Et voyez un peu ce que c’est que d’avoir étudié. Ce que j’admire le plus chez les Allemands, ce que nous pourrions leur envier, c’est un goût naturel pour la discipline : on sent qu’ils ont été dressés par des rois caporaux. Le professeur Haeckel ayant déclaré quelque part « que pour apprécier la valeur intellectuelle de l’homme, il n’était pas de meilleur étalon que l’aptitude à adopter la théorie évolutive et la philosophie monistique qui en est la conséquence, » tout bon Allemand depuis lors d’évoluer consciencieusement, pour donner une haute idée de son développement intellectuel.
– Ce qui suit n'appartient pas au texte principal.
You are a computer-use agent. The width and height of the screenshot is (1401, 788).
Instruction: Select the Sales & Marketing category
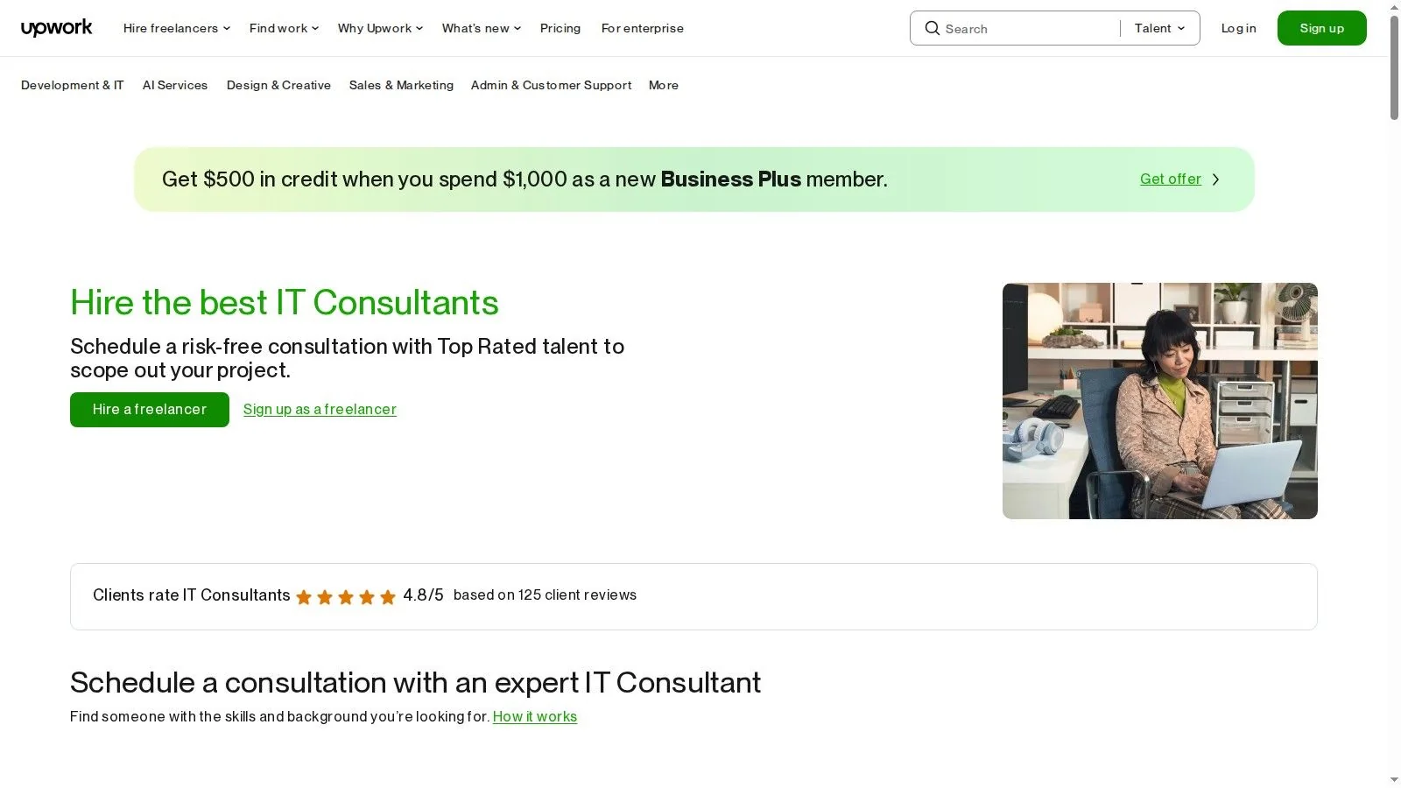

Quoi cependant ! ni la Flandre, ni la Picardie, ni la Bretagne, ni la Champagne, ni la Normandie ! car, pour le Roussillon, pour la Savoie, pour la Corse, on a déjà vu qu’il n’en saurait être question. De quel côté nous retournerons-nous ? vers la Bourgogne ? « La Bourgogne est de toute la France la province qui ressemble le plus à l’Allemagne… Même dans la grande ville industrielle de Lyon, c’est à peine, comme aussi dans toutes les contrées avoisinantes, si l’on rencontre quelques traces de l’inconsistance et de la frivolité françaises. » C’est un terrible homme que ce M. Hummel, un redoutable ethnographe, un cruel statisticien. Pousserons-nous au Languedoc ? « En Languedoc, la race est forte, sérieuse, de caractère bien autrement ferme et persévérant que la vraie race française. Arndt en a donné la raison : c’est que dans ces contrées, les conquérans visigoths ont détruit l’élément gaulois ou du moins y ont mêlé une forte proportion de sang germanique… Cette origine se trahit dans l’aptitude philosophique de la race… » Pour le coup, nous n’avons plus qu’à nous réfugier en Provence : là du moins, aux environs d’Aix et de Marseille, dans ces plaines fameuses qu’illustra le carnage des Teutons, nous pouvons espérer que les souvenirs du monde romain nous défendront des prétentions germaniques. Apprenez, bonnes gens, que « si selon toute vraisemblance les départemens de la Méditerranée renferment le plus grand nombre des descendans français de race latine, ce n’est pas encore qu’il n’y ait lieu de supposer que le sang y soit croisé dans une forte proportion de sang goth et burgonde. »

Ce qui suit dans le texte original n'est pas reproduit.